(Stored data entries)
════════════════

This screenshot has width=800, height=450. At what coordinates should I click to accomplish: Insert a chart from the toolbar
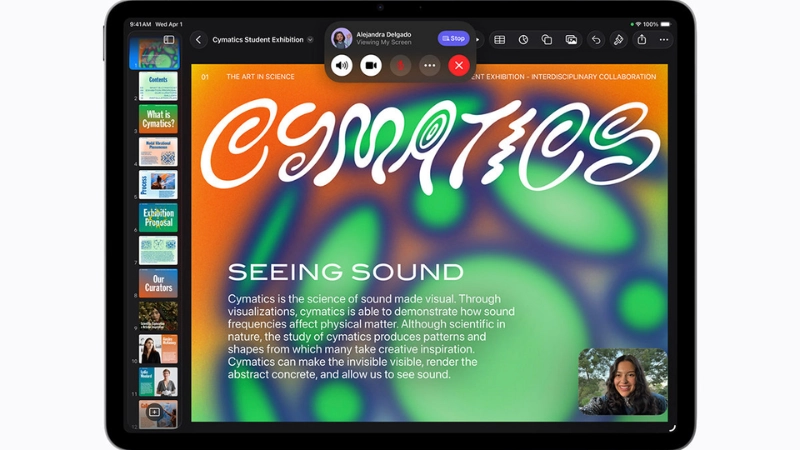tap(523, 40)
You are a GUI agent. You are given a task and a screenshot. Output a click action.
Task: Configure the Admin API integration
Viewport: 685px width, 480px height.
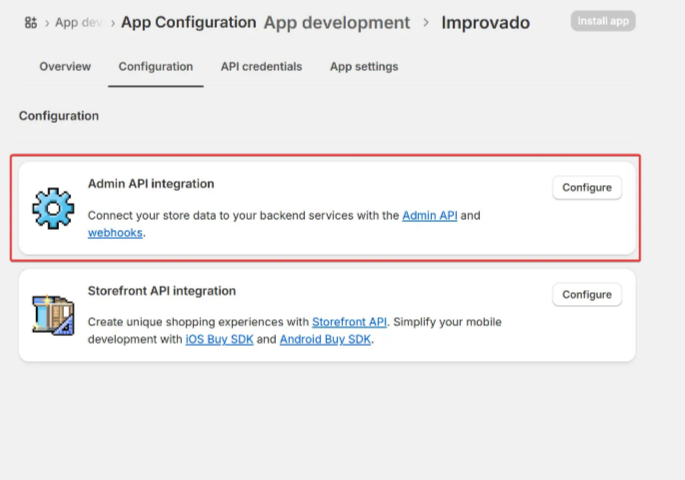[x=586, y=188]
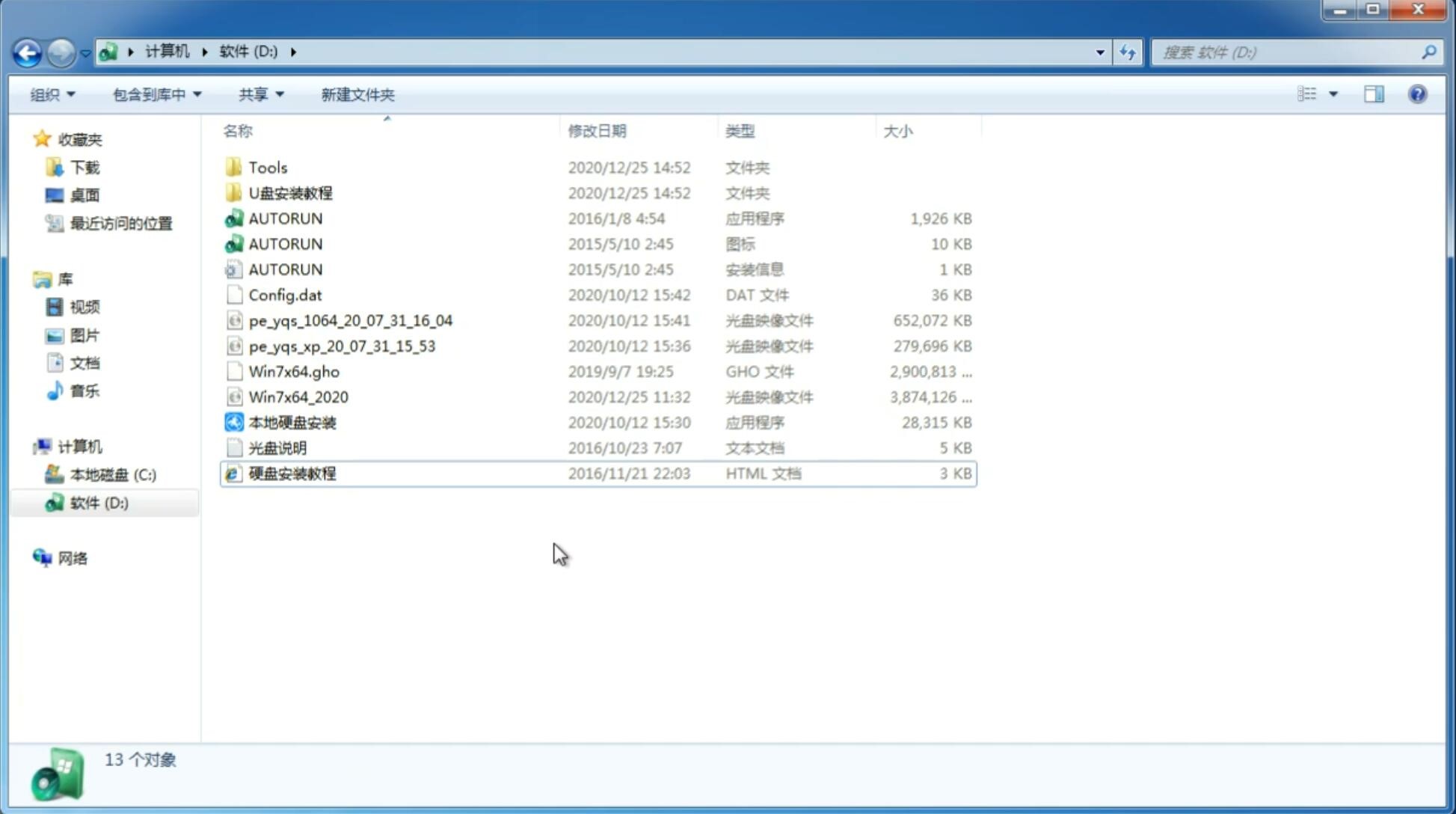Open the U盘安装教程 folder
Viewport: 1456px width, 814px height.
pos(290,193)
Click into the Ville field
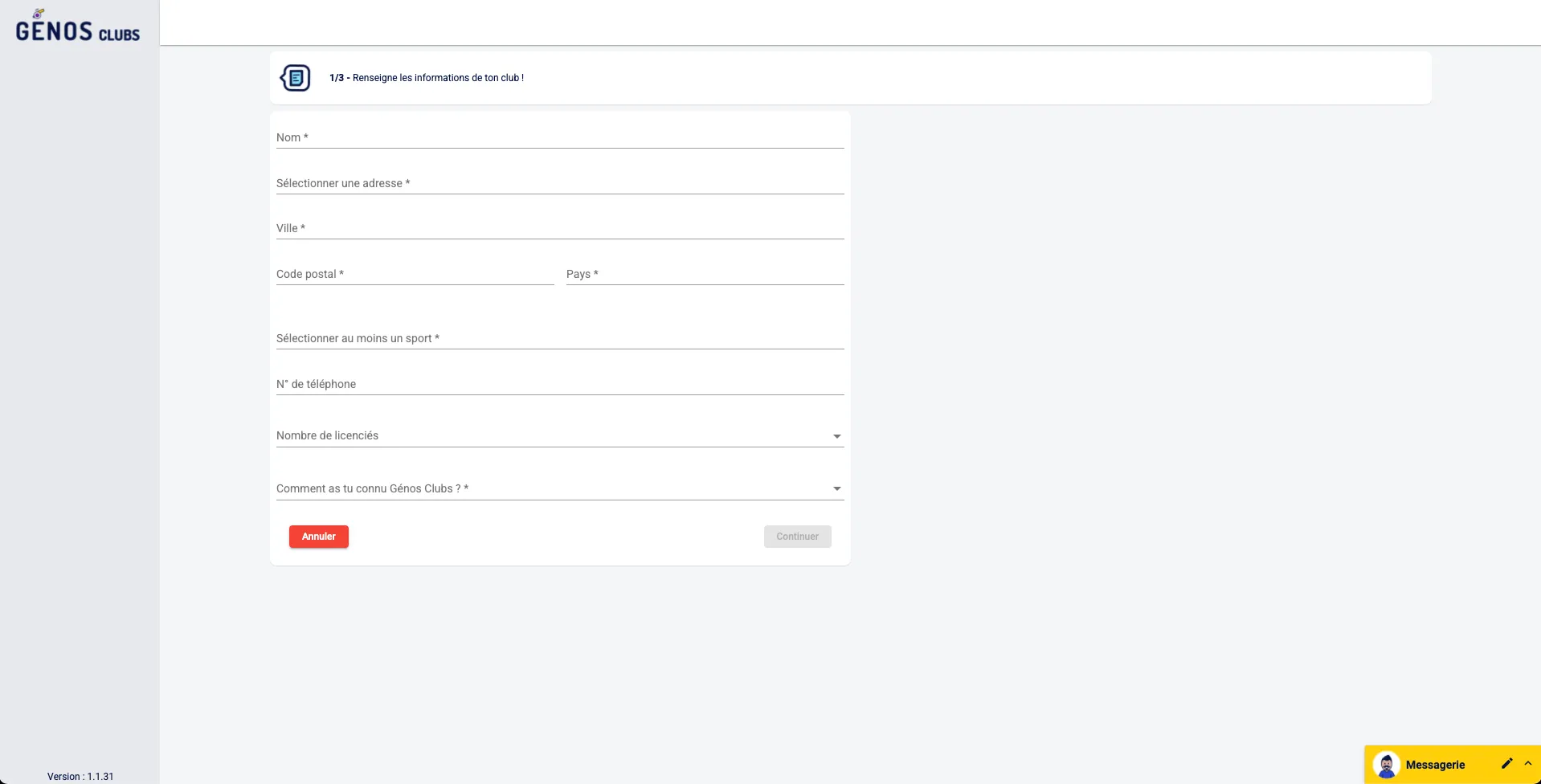This screenshot has width=1541, height=784. coord(559,228)
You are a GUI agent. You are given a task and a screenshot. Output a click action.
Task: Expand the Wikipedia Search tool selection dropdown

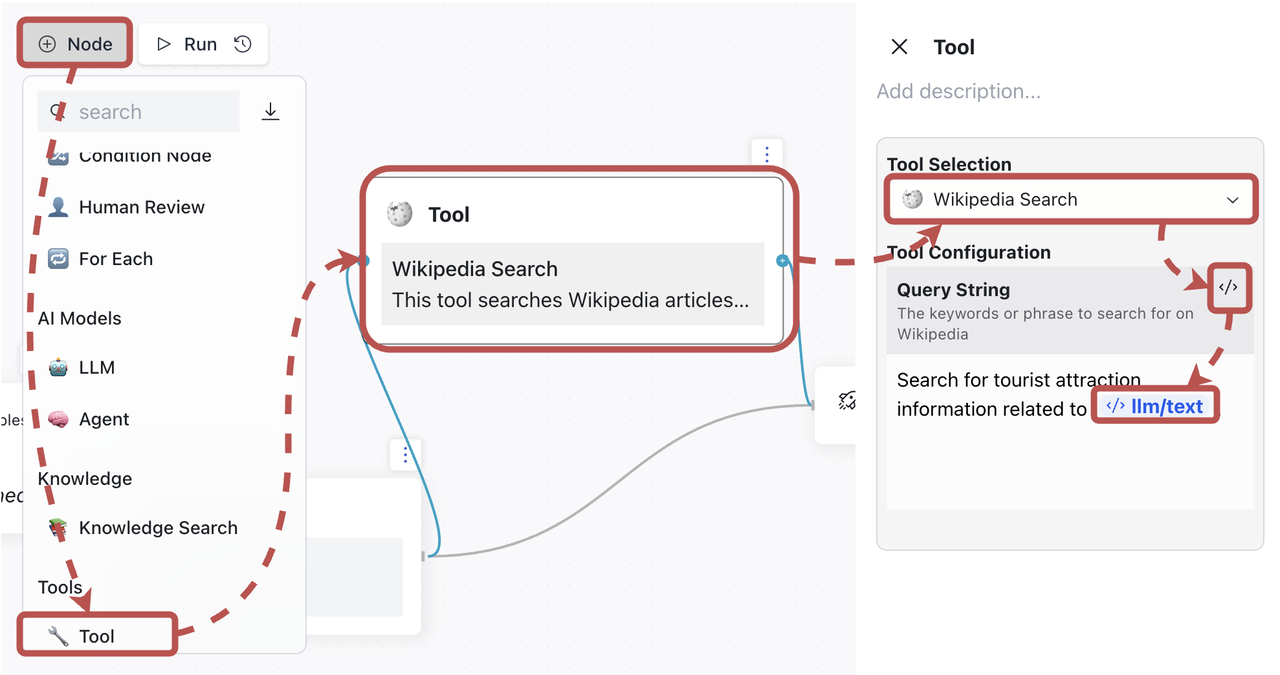point(1069,200)
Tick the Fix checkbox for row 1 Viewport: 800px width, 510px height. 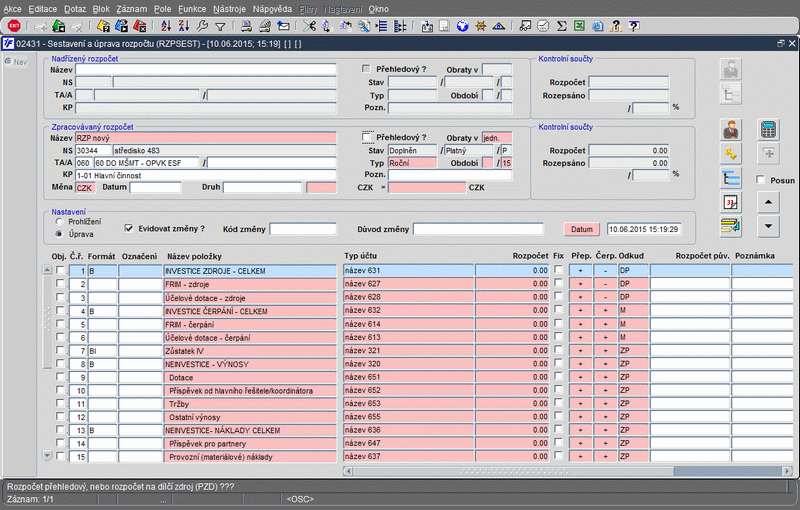[x=558, y=271]
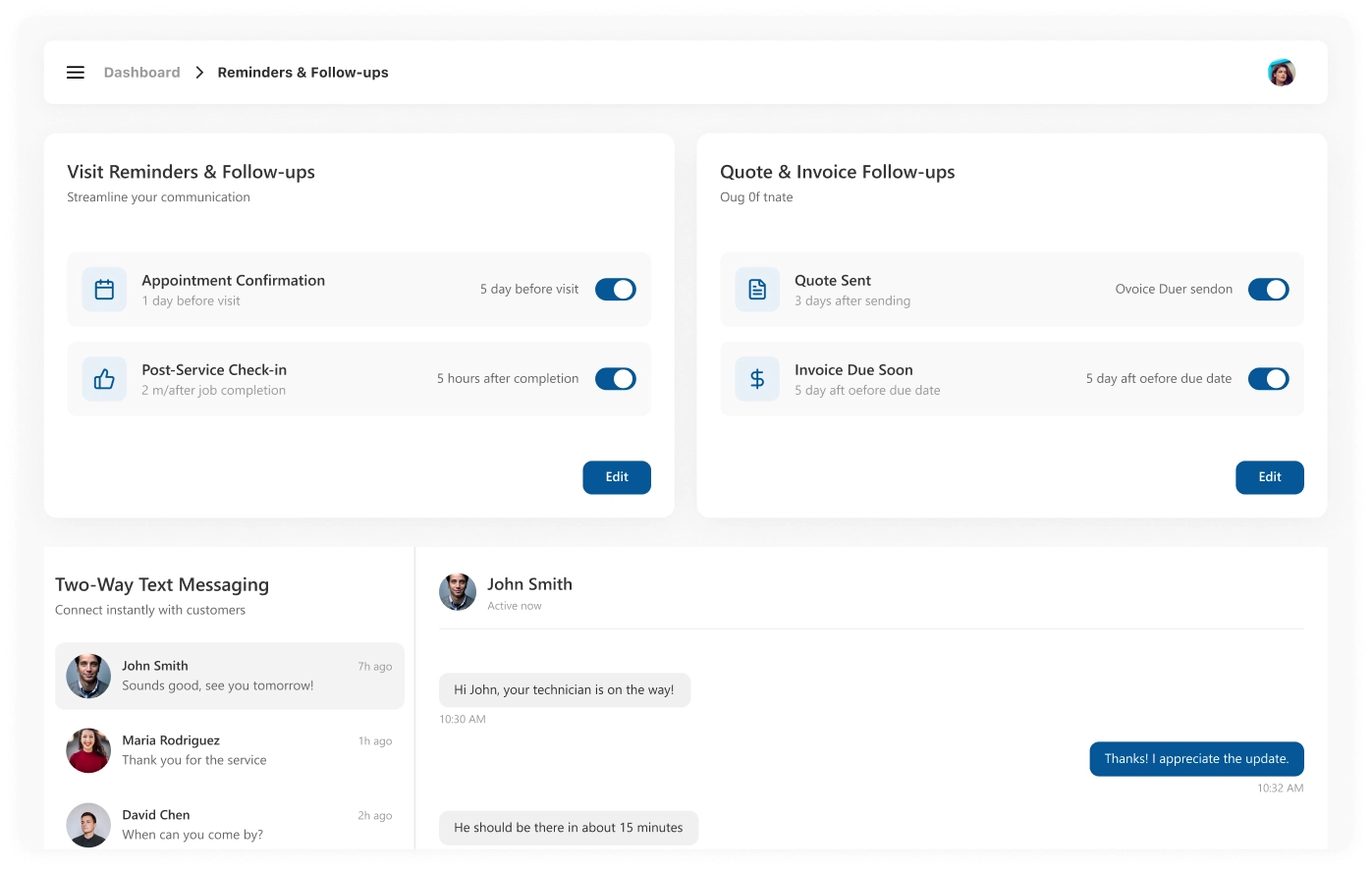1372x872 pixels.
Task: Click the dollar sign Invoice Due icon
Action: pos(757,379)
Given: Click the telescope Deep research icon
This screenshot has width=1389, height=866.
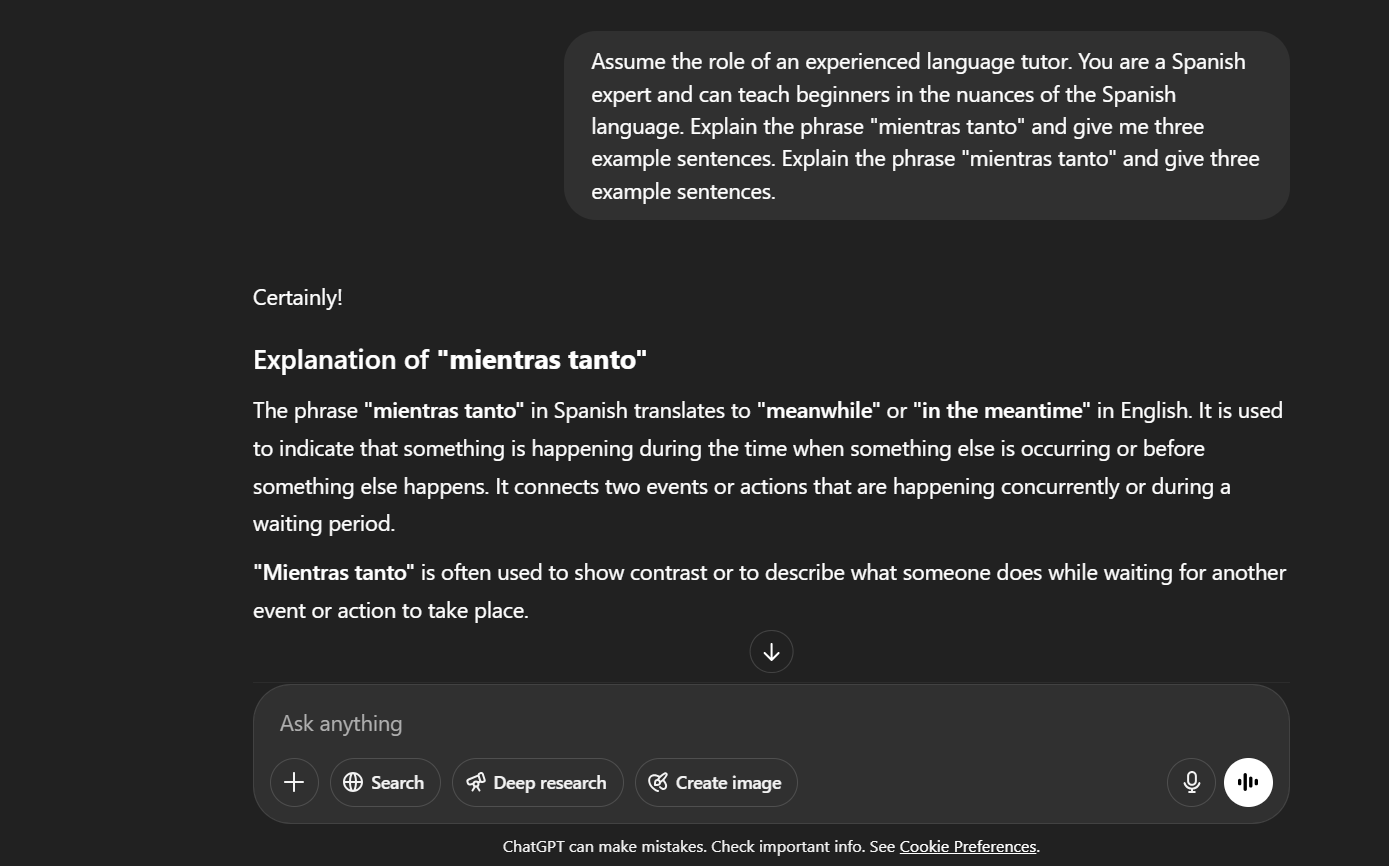Looking at the screenshot, I should tap(476, 782).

════════════════

Exercise objective >> Starting at the line that contains "Given: Click the telescope Deep research icon", output every line through the end of the data, both ends included, and nothing else; pictures stay out.

Solved problem >>
Given: Click the telescope Deep research icon
This screenshot has width=1389, height=866.
Looking at the screenshot, I should tap(476, 782).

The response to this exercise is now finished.